[START OF Page text]

Community Articles

knatarasan · ‎12-26-2017

Introduction

EDW (Enterprise Data Warehouse) is a traditional methodology developed and grown over past three decades, highly matured with its own best practices. Hadoop has emerged a decade ago but one of the fastest growing eco system. Merging these two systems without giving importance to details of both the worlds would easily make a scenario of not utilizing strengths of both and eventually lead to frustrations and failures. Most of EDW migration fails due to ignoring fundamentals of EDW and Hadoop.

EDW

An Enterprise Data warehouse is set of tools and techniques to enable business to answer compelling questions about what happened. It enables businesses to view the facts of various business processes from a perspective of different dimensions.

Example: What is profit generated out of customers from Texas during Christmas season on each year for the past 5 years.

In the above profit is a fact or “some form of transaction”, customers, state Texas and Christmas season are dimensions. Thus data warehouse Enables businesses to take informed decisions based on facts.

[END OF Page text]
[START OF Supplied information]

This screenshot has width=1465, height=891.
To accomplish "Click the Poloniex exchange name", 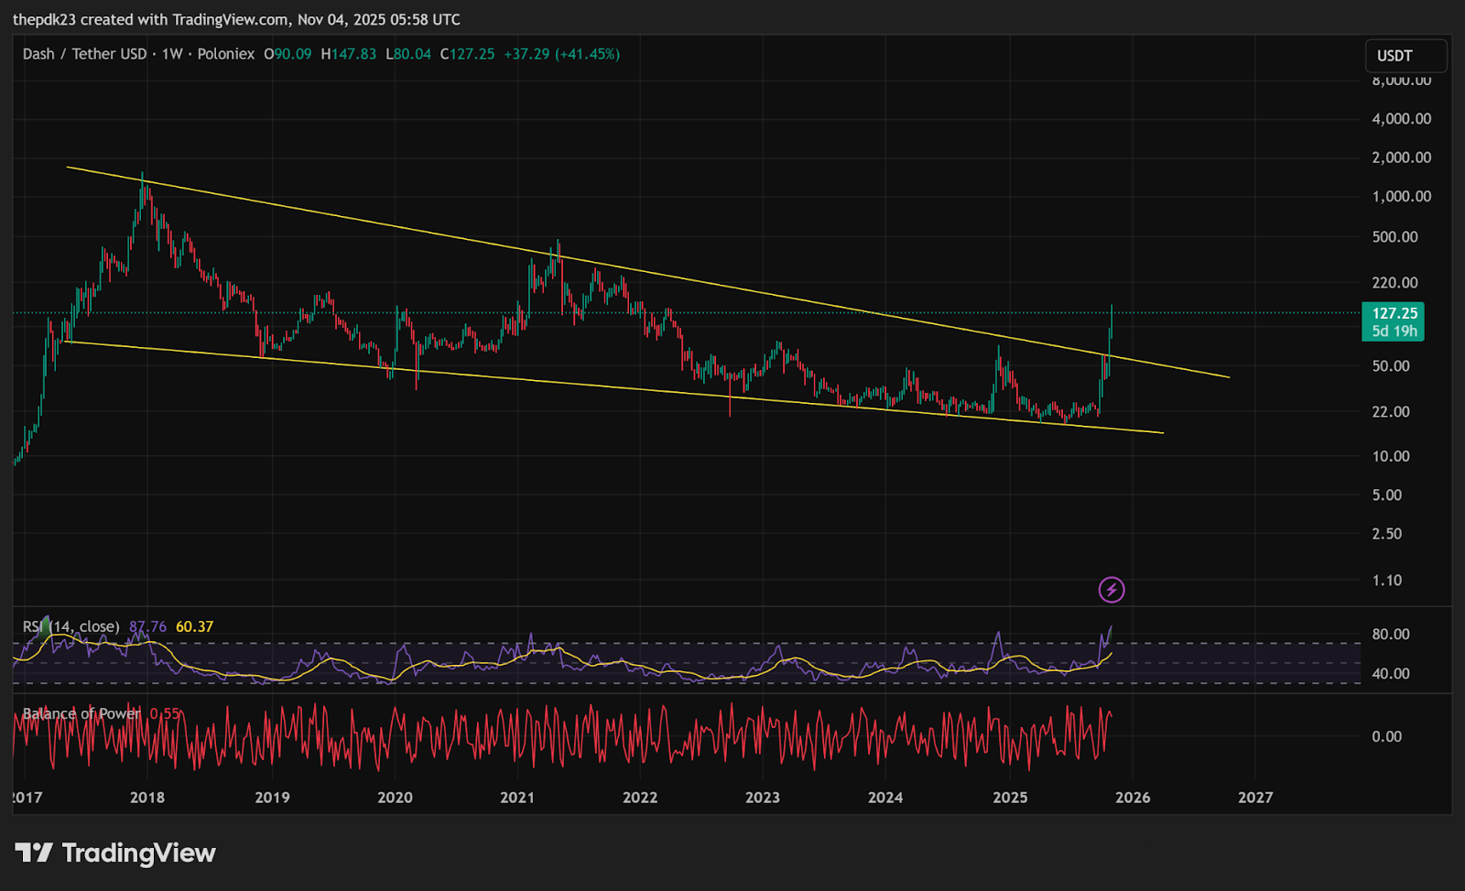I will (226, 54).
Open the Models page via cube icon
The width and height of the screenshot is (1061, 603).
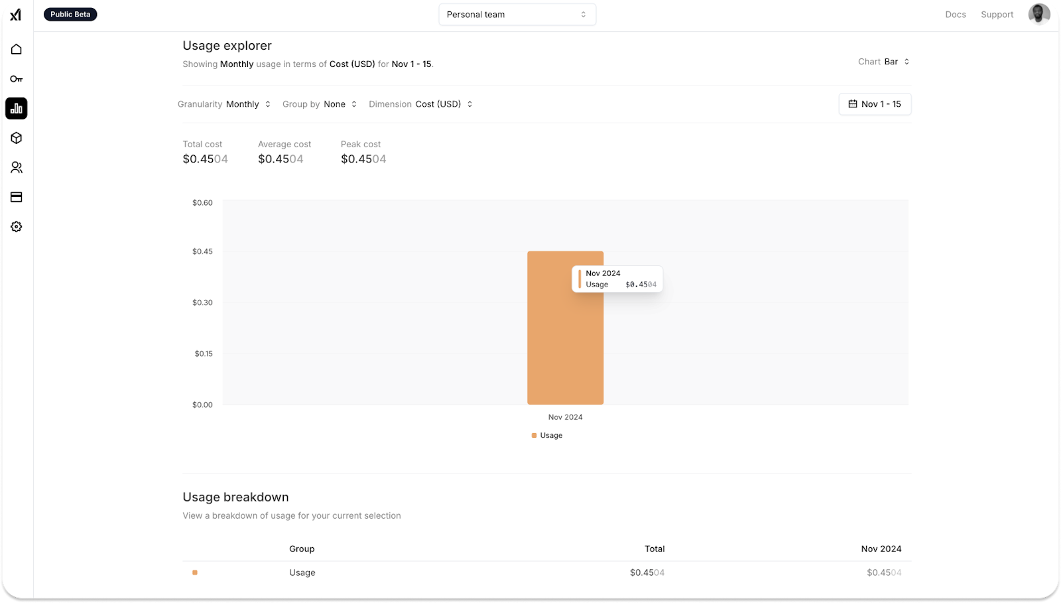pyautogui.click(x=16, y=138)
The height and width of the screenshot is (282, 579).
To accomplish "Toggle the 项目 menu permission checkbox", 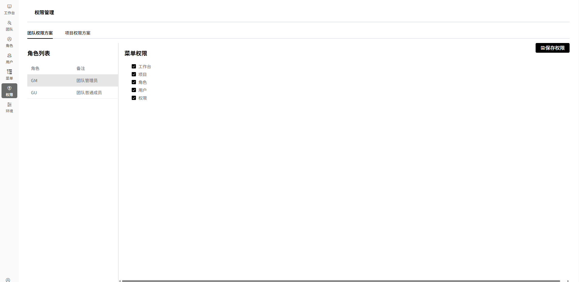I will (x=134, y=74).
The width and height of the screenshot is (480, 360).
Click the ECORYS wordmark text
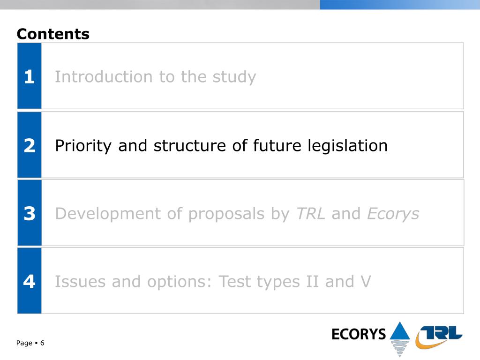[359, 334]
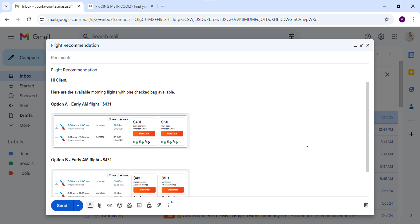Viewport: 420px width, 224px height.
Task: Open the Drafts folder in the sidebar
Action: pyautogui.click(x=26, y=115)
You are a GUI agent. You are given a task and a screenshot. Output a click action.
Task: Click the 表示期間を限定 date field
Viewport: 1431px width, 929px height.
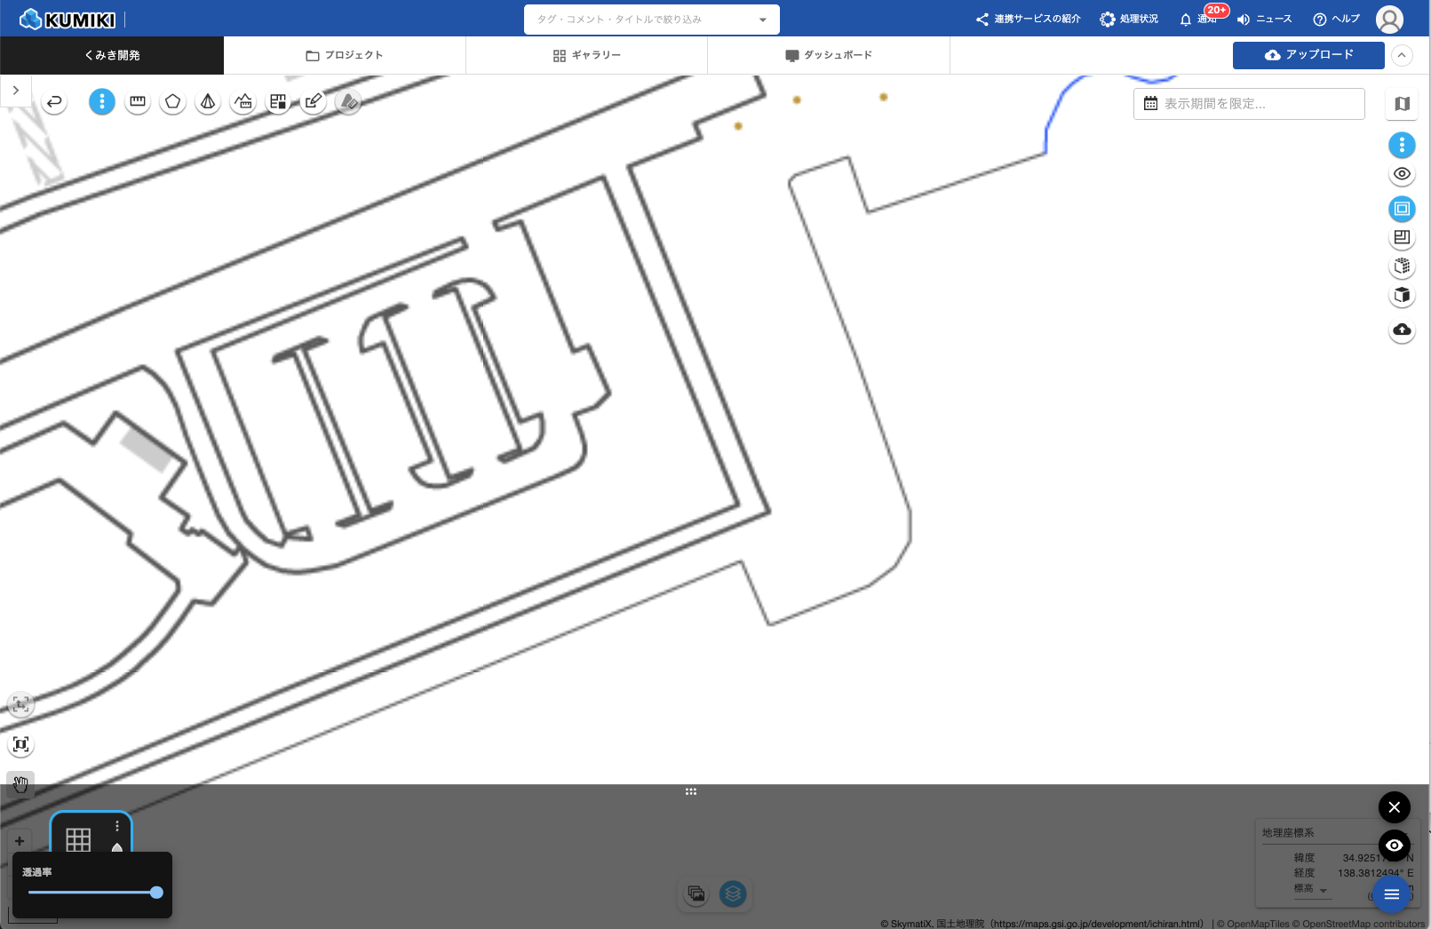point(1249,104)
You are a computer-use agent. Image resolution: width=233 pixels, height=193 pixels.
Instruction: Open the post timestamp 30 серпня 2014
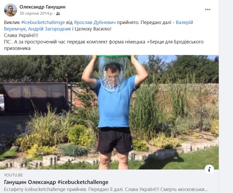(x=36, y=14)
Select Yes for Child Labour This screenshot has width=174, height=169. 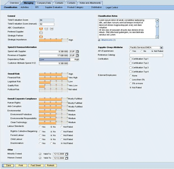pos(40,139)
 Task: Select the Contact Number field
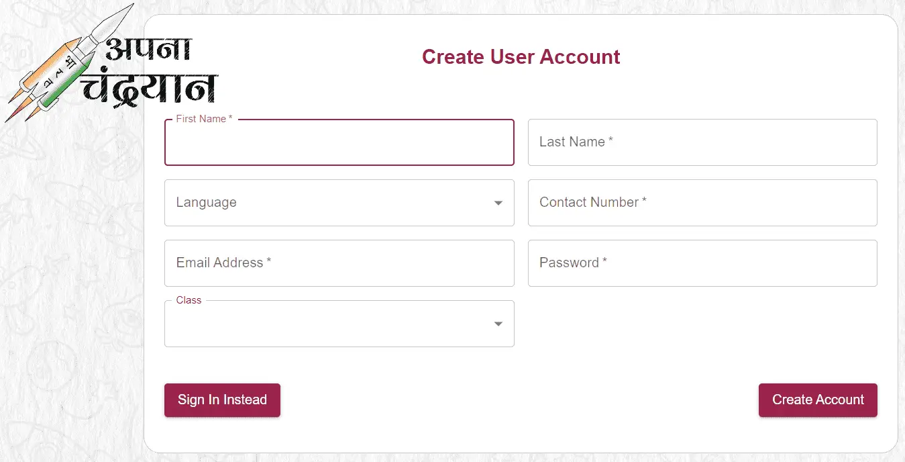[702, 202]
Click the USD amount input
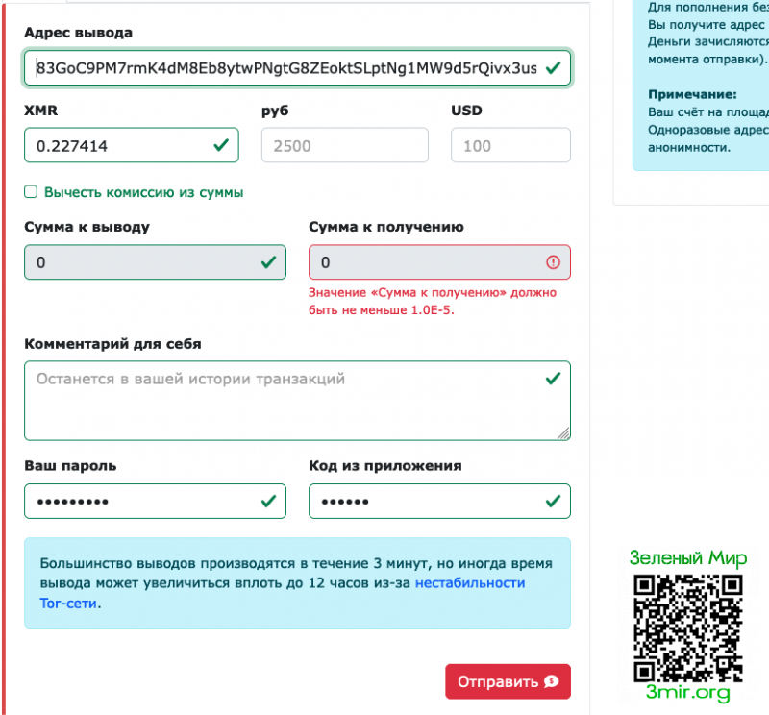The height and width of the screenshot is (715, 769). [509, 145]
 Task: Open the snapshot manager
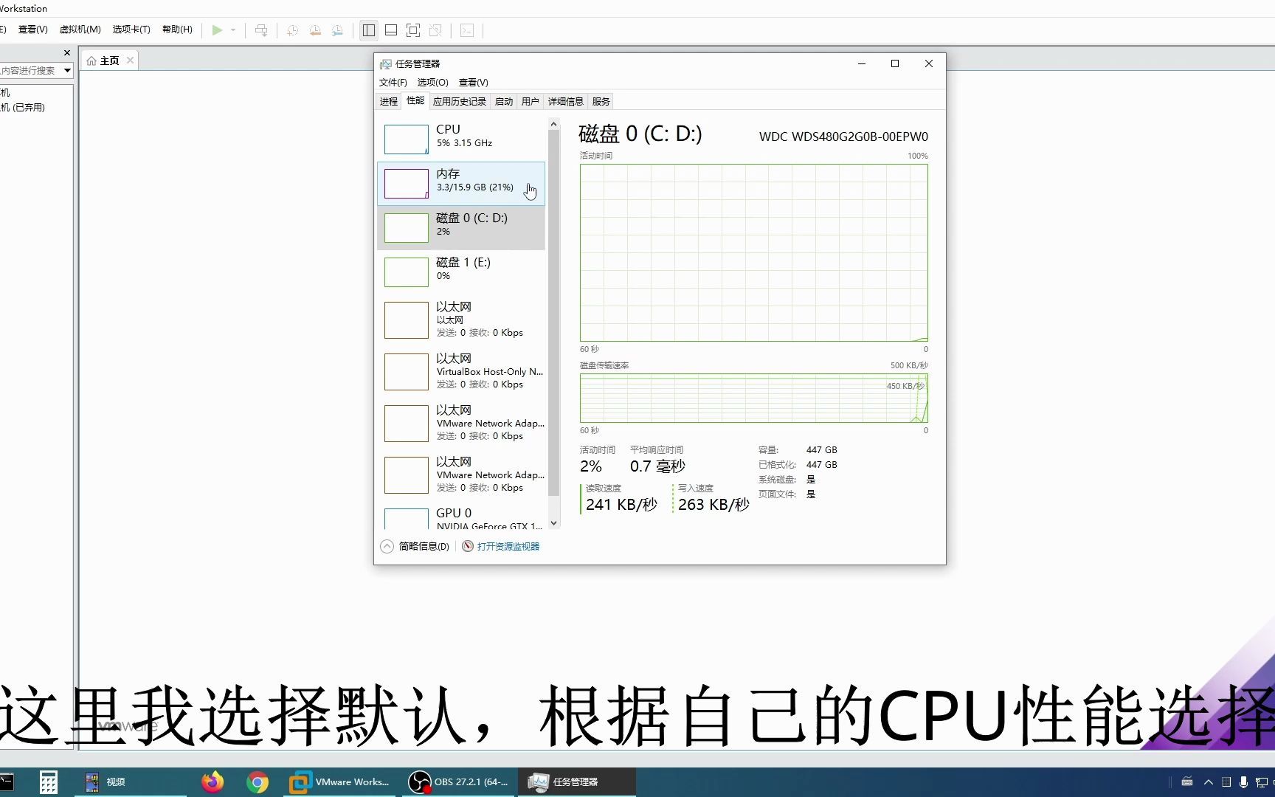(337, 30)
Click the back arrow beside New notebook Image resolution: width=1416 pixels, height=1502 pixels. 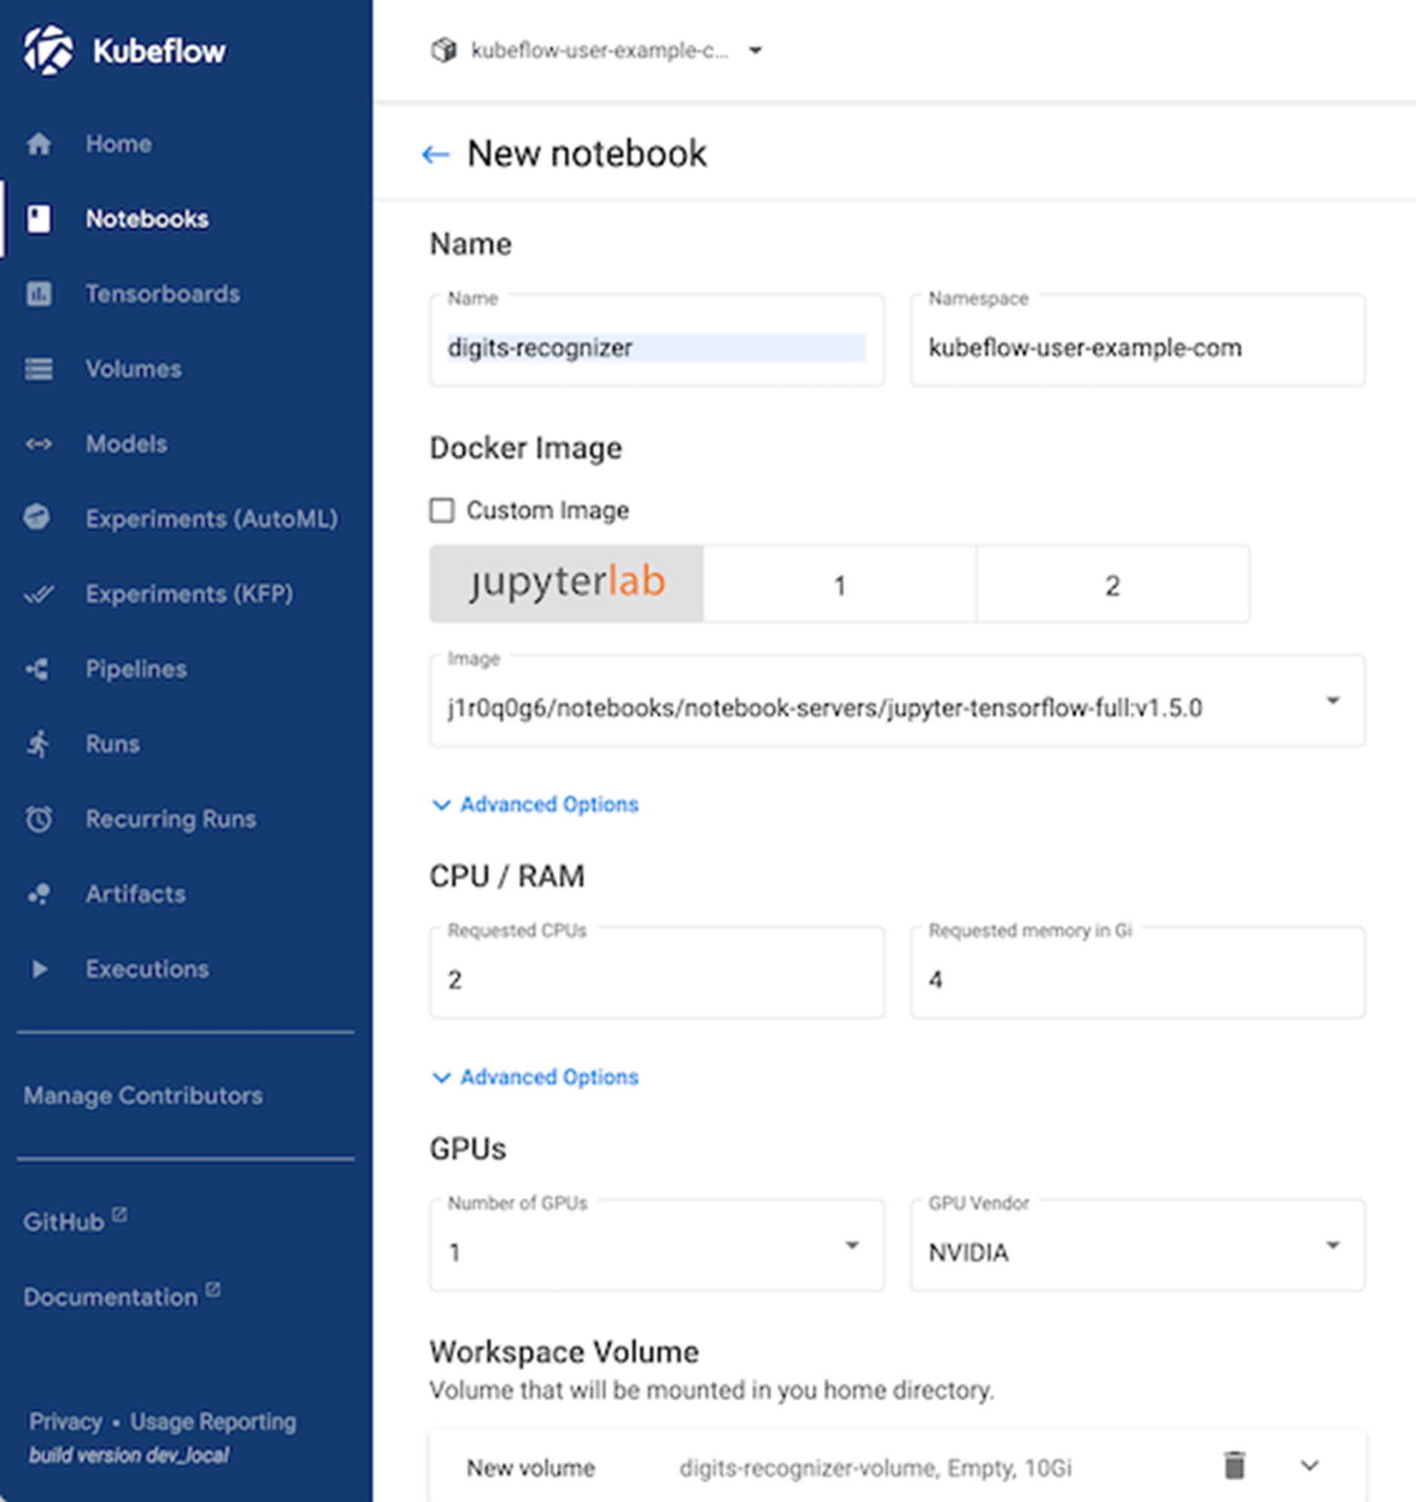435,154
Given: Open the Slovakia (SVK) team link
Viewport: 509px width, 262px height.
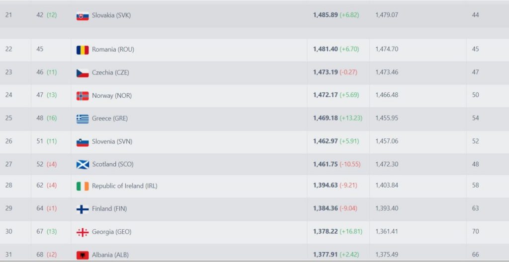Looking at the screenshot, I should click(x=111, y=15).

[END OF Supplied information]

What you will do =>
- 1) In the data warehouse article, rewrite the part that begins with the words "Example: What is" and stops after "based on facts.", putting "Ohio" wherever "Texas" appears.
- 2) According to the data warehouse article, why do most EDW migrations fail?
You won't need the listing for any of this.

Answers for the tasks =>
- 1)
Example: What is profit generated out of customers from Ohio during Christmas season on each year for the past 5 years.

In the above profit is a fact or “some form of transaction”, customers, state Ohio and Christmas season are dimensions. Thus data warehouse Enables businesses to take informed decisions based on facts.

- 2) They fail because people ignore the basics of both EDW and Hadoop. If the two are merged without paying attention to the details of each, the strengths of both go unused, which leads to frustration and failure.